This comment branch is a weird topic, but the implication of these definitions is that modern languages come packaged with multiple databases, some of which can scale to billions of writes per second (arrays, lists, sets, etc.)
People used to get filthy rich (hi there Larry) building databases (which has all sorts of data access & management goodies) until 21st century came along and in the name of "progress" a hashtable with an HTTP interface was called a "database". Of course as nod to the said filthy rich guys from the 20th century we called them "noSQL" "databases" so as to let them continue to charge money from all those silly people in the 20th century that built their information systems on (the now "defunct" :) "databases".

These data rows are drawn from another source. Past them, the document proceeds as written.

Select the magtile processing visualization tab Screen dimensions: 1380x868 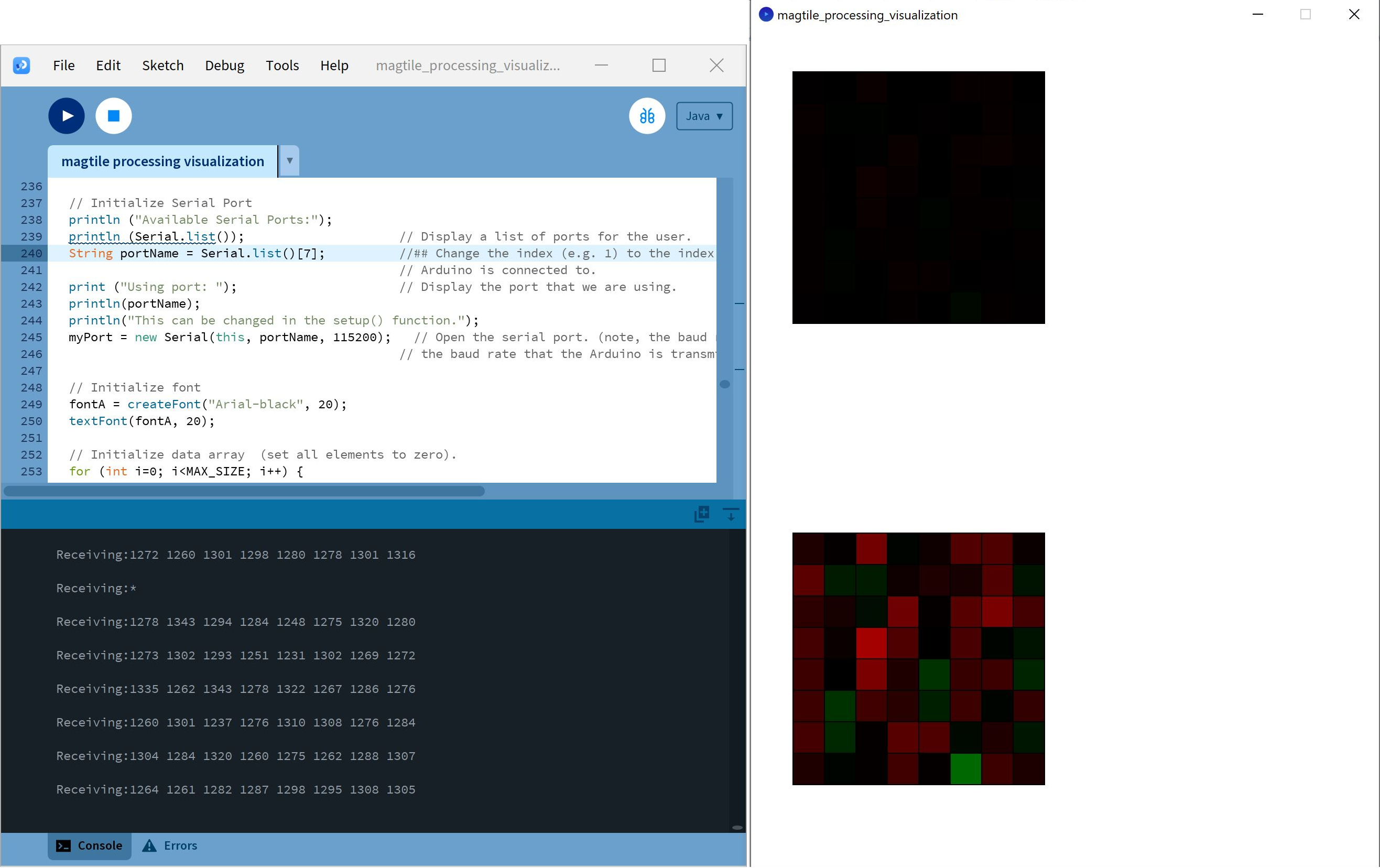[x=163, y=161]
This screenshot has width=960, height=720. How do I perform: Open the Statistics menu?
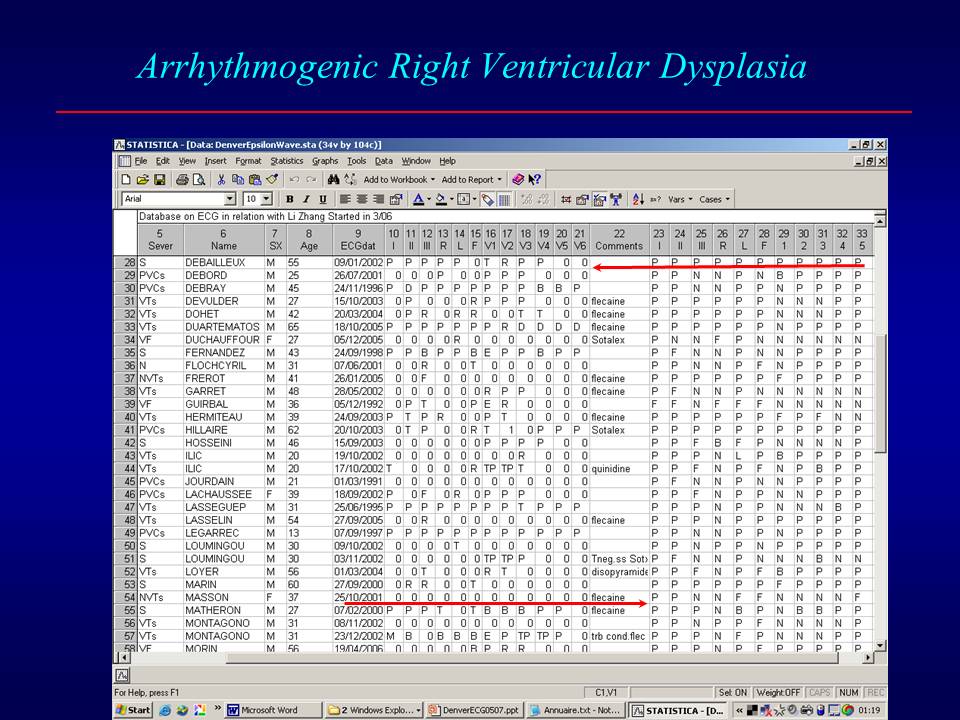click(288, 162)
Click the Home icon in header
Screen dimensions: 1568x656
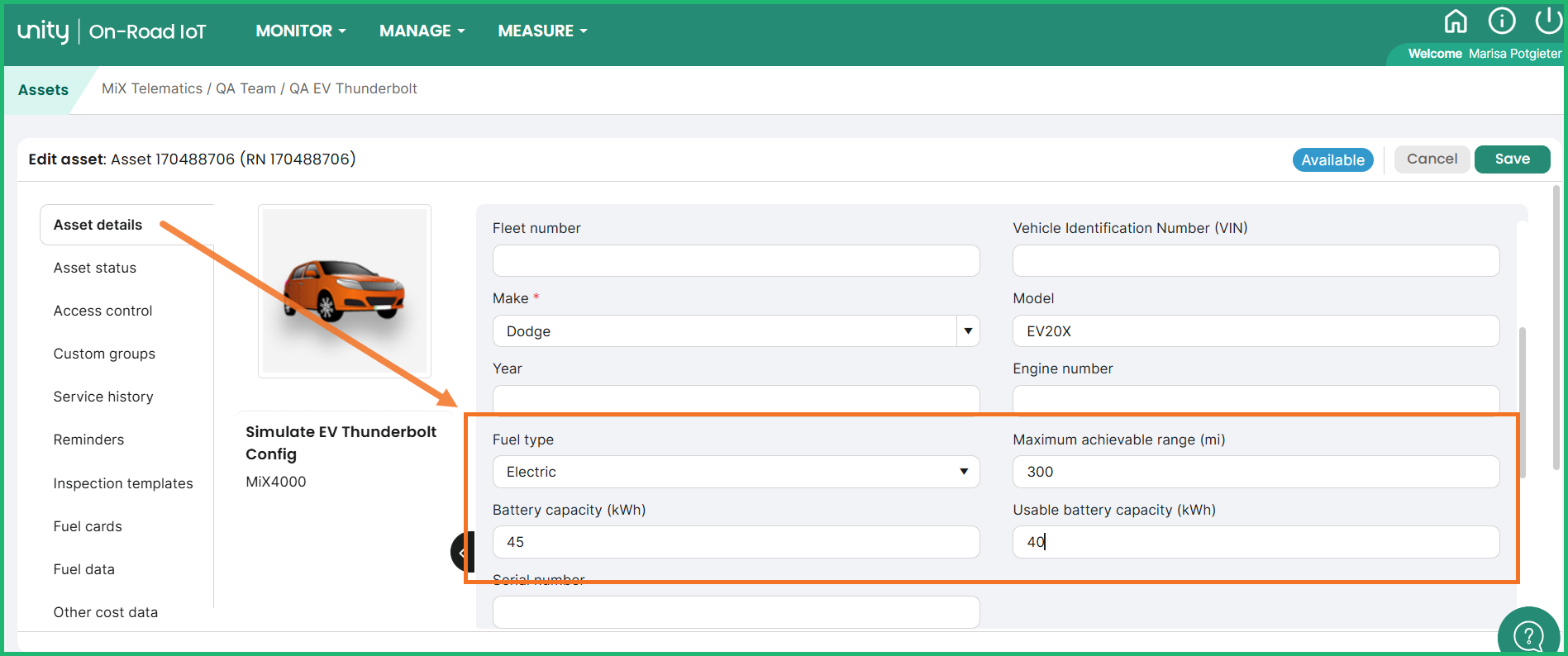(x=1456, y=21)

Nope. Old definitions still holds. If some hipsters are re-using the word to bullshit people it does not mean that correct connotations are deprecated.
It literally means: "a structured set of data held in a computer, especially one that is accessible in various ways."
You are right that restart survivable persistence has absolutely nothing to do with it.
This comment branch is a weird topic, but the implication of these definitions is that modern languages come packaged with multiple databases, some of which can scale to billions of writes per second (arrays, lists, sets, etc.)
So I can write a linked list and call it a database?
No. OPs have datastores confused with databases.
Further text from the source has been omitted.